--- Work request ---
Copy out all the entries below, word for word.

--- Input material ---
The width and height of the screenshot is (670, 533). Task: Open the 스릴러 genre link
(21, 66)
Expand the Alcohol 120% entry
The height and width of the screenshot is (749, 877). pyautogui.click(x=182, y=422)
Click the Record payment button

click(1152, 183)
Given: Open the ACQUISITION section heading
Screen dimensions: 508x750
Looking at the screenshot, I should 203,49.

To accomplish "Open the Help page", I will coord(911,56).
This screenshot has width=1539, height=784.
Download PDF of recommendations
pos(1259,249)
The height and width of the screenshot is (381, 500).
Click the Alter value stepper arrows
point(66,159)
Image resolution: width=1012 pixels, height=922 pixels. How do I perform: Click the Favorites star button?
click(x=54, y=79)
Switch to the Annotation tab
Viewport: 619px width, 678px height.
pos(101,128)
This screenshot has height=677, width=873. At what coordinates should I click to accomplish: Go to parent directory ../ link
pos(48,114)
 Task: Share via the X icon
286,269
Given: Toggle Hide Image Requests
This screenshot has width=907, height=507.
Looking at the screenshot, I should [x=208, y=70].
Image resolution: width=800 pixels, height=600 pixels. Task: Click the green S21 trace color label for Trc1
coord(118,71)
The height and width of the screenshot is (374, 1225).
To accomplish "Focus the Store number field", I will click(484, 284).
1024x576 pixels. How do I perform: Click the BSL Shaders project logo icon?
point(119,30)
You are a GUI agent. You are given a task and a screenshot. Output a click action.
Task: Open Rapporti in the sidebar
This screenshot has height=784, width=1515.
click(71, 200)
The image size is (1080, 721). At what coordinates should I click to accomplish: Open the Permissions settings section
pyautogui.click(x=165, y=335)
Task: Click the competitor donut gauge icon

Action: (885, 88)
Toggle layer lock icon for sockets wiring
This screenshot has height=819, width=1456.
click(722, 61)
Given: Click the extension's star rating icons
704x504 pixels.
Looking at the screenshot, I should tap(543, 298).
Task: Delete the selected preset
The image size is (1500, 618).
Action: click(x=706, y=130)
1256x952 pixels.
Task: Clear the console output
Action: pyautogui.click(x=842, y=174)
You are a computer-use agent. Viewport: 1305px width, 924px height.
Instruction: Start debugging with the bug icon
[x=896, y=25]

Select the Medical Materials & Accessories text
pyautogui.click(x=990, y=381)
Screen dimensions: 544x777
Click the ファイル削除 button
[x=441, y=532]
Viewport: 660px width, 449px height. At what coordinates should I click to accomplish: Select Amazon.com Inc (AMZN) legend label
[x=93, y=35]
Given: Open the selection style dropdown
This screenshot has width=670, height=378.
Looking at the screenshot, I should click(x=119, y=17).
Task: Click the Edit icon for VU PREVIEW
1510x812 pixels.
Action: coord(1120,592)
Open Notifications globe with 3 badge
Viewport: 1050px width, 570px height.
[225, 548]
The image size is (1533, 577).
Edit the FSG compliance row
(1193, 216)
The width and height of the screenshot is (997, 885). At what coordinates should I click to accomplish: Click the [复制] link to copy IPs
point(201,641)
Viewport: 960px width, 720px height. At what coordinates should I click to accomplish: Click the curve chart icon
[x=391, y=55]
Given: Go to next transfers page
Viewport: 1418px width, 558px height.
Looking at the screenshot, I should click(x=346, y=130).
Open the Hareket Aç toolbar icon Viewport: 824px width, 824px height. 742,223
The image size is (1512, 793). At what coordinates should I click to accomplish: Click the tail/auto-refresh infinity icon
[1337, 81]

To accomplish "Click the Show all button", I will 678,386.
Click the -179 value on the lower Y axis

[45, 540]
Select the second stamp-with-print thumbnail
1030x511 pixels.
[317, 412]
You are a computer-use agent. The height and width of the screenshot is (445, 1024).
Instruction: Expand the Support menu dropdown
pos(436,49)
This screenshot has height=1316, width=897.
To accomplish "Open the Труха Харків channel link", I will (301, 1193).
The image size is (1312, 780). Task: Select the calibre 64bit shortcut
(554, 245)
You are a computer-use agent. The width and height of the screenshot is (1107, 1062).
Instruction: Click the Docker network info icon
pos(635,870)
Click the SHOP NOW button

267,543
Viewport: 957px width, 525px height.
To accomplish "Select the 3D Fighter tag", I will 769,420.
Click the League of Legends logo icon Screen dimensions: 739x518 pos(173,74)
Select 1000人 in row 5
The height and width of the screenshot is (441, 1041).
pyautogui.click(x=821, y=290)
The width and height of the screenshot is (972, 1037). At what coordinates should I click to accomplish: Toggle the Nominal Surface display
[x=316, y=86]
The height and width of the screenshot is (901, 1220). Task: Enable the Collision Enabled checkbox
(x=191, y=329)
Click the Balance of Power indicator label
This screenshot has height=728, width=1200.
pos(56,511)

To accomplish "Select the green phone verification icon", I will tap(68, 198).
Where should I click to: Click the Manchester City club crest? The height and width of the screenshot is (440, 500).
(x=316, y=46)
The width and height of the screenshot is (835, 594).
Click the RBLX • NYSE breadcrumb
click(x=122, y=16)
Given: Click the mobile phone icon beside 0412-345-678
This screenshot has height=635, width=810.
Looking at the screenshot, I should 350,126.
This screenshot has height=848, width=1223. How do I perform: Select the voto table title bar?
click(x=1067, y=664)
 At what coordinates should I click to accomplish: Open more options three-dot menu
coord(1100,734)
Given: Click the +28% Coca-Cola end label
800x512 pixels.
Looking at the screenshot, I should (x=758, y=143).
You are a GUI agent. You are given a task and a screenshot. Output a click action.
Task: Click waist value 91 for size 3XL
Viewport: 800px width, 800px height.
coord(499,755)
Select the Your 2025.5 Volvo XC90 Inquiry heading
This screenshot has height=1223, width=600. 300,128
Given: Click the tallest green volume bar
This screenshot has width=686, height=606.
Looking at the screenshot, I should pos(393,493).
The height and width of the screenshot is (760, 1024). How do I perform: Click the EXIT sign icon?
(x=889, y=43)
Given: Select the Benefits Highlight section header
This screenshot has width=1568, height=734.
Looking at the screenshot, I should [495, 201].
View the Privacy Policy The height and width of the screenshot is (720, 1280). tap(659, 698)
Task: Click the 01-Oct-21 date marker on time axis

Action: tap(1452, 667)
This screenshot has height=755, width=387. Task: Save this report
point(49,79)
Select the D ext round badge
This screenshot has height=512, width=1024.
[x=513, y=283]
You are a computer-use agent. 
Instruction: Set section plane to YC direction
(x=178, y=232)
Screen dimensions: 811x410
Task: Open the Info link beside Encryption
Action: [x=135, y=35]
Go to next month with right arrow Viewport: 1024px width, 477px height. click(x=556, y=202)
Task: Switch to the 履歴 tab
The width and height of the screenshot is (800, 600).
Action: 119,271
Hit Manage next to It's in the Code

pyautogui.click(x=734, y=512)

--- Response area ---
The width and height of the screenshot is (670, 533). Task: Open the 스릴러 genre link
(21, 66)
Expand the Alcohol 120% entry
The height and width of the screenshot is (749, 877). pyautogui.click(x=182, y=422)
Click the Record payment button

click(1152, 183)
Given: Open the ACQUISITION section heading
Screen dimensions: 508x750
Looking at the screenshot, I should 203,49.

To accomplish "Open the Help page", I will coord(911,56).
This screenshot has width=1539, height=784.
Download PDF of recommendations
pos(1259,249)
The height and width of the screenshot is (381, 500).
Click the Alter value stepper arrows
point(66,159)
Image resolution: width=1012 pixels, height=922 pixels. How do I perform: Click the Favorites star button?
click(x=54, y=79)
Switch to the Annotation tab
Viewport: 619px width, 678px height.
pos(101,128)
This screenshot has height=677, width=873. At what coordinates should I click to accomplish: Go to parent directory ../ link
pos(48,114)
 Task: Share via the X icon
286,269
Given: Toggle Hide Image Requests
This screenshot has width=907, height=507.
Looking at the screenshot, I should [x=208, y=70].
Image resolution: width=800 pixels, height=600 pixels. Task: Click the green S21 trace color label for Trc1
coord(118,71)
The height and width of the screenshot is (374, 1225).
To accomplish "Focus the Store number field", I will click(484, 284).
1024x576 pixels. How do I perform: Click the BSL Shaders project logo icon?
point(119,30)
You are a GUI agent. You are given a task and a screenshot. Output a click action.
Task: Open Rapporti in the sidebar
This screenshot has height=784, width=1515.
click(71, 200)
The image size is (1080, 721). At what coordinates should I click to accomplish: Open the Permissions settings section
pyautogui.click(x=165, y=335)
Task: Click the competitor donut gauge icon

Action: (885, 88)
Toggle layer lock icon for sockets wiring
This screenshot has height=819, width=1456.
click(722, 61)
Given: Click the extension's star rating icons
704x504 pixels.
Looking at the screenshot, I should tap(543, 298).
Task: Delete the selected preset
The image size is (1500, 618).
Action: click(x=706, y=130)
1256x952 pixels.
Task: Clear the console output
Action: pyautogui.click(x=842, y=174)
You are a computer-use agent. Viewport: 1305px width, 924px height.
Instruction: Start debugging with the bug icon
[x=896, y=25]

Select the Medical Materials & Accessories text
pyautogui.click(x=990, y=381)
Screen dimensions: 544x777
Click the ファイル削除 button
[x=441, y=532]
Viewport: 660px width, 449px height. At what coordinates should I click to accomplish: Select Amazon.com Inc (AMZN) legend label
[x=93, y=35]
Given: Open the selection style dropdown
This screenshot has width=670, height=378.
Looking at the screenshot, I should click(x=119, y=17).
Task: Click the Edit icon for VU PREVIEW
1510x812 pixels.
Action: coord(1120,592)
Open Notifications globe with 3 badge
Viewport: 1050px width, 570px height.
[225, 548]
The image size is (1533, 577).
Edit the FSG compliance row
(1193, 216)
The width and height of the screenshot is (997, 885). At what coordinates should I click to accomplish: Click the [复制] link to copy IPs
point(201,641)
Viewport: 960px width, 720px height. At what coordinates should I click to accomplish: Click the curve chart icon
[x=391, y=55]
Given: Go to next transfers page
Viewport: 1418px width, 558px height.
Looking at the screenshot, I should click(x=346, y=130).
Open the Hareket Aç toolbar icon Viewport: 824px width, 824px height. 742,223
The image size is (1512, 793). At what coordinates should I click to accomplish: Click the tail/auto-refresh infinity icon
[1337, 81]

To accomplish "Click the Show all button", I will 678,386.
Click the -179 value on the lower Y axis

[45, 540]
Select the second stamp-with-print thumbnail
1030x511 pixels.
[317, 412]
You are a computer-use agent. The height and width of the screenshot is (445, 1024).
Instruction: Expand the Support menu dropdown
pos(436,49)
This screenshot has height=1316, width=897.
To accomplish "Open the Труха Харків channel link", I will (301, 1193).
The image size is (1312, 780). Task: Select the calibre 64bit shortcut
(554, 245)
You are a computer-use agent. The width and height of the screenshot is (1107, 1062).
Instruction: Click the Docker network info icon
pos(635,870)
Click the SHOP NOW button

267,543
Viewport: 957px width, 525px height.
To accomplish "Select the 3D Fighter tag", I will 769,420.
Click the League of Legends logo icon Screen dimensions: 739x518 pos(173,74)
Select 1000人 in row 5
The height and width of the screenshot is (441, 1041).
pyautogui.click(x=821, y=290)
The width and height of the screenshot is (972, 1037). At what coordinates should I click to accomplish: Toggle the Nominal Surface display
[x=316, y=86]
The height and width of the screenshot is (901, 1220). Task: Enable the Collision Enabled checkbox
(x=191, y=329)
Click the Balance of Power indicator label
This screenshot has height=728, width=1200.
pos(56,511)

To accomplish "Select the green phone verification icon", I will tap(68, 198).
Where should I click to: Click the Manchester City club crest? The height and width of the screenshot is (440, 500).
(x=316, y=46)
The width and height of the screenshot is (835, 594).
Click the RBLX • NYSE breadcrumb
click(x=122, y=16)
Given: Click the mobile phone icon beside 0412-345-678
This screenshot has height=635, width=810.
Looking at the screenshot, I should 350,126.
This screenshot has height=848, width=1223. How do I perform: Select the voto table title bar?
click(x=1067, y=664)
 At what coordinates should I click to accomplish: Open more options three-dot menu
coord(1100,734)
Given: Click the +28% Coca-Cola end label
800x512 pixels.
Looking at the screenshot, I should (x=758, y=143).
You are a GUI agent. You are given a task and a screenshot. Output a click action.
Task: Click waist value 91 for size 3XL
Viewport: 800px width, 800px height.
coord(499,755)
Select the Your 2025.5 Volvo XC90 Inquiry heading
This screenshot has height=1223, width=600. 300,128
Given: Click the tallest green volume bar
This screenshot has width=686, height=606.
Looking at the screenshot, I should pos(393,493).
The height and width of the screenshot is (760, 1024). How do I perform: Click the EXIT sign icon?
(x=889, y=43)
Given: Select the Benefits Highlight section header
This screenshot has width=1568, height=734.
Looking at the screenshot, I should [495, 201].
View the Privacy Policy The height and width of the screenshot is (720, 1280). tap(659, 698)
Task: Click the 01-Oct-21 date marker on time axis

Action: tap(1452, 667)
This screenshot has height=755, width=387. Task: Save this report
point(49,79)
Select the D ext round badge
This screenshot has height=512, width=1024.
[x=513, y=283]
You are a computer-use agent. 
Instruction: Set section plane to YC direction
(x=178, y=232)
Screen dimensions: 811x410
Task: Open the Info link beside Encryption
Action: [x=135, y=35]
Go to next month with right arrow Viewport: 1024px width, 477px height. click(x=556, y=202)
Task: Switch to the 履歴 tab
The width and height of the screenshot is (800, 600).
Action: 119,271
Hit Manage next to It's in the Code

pyautogui.click(x=734, y=512)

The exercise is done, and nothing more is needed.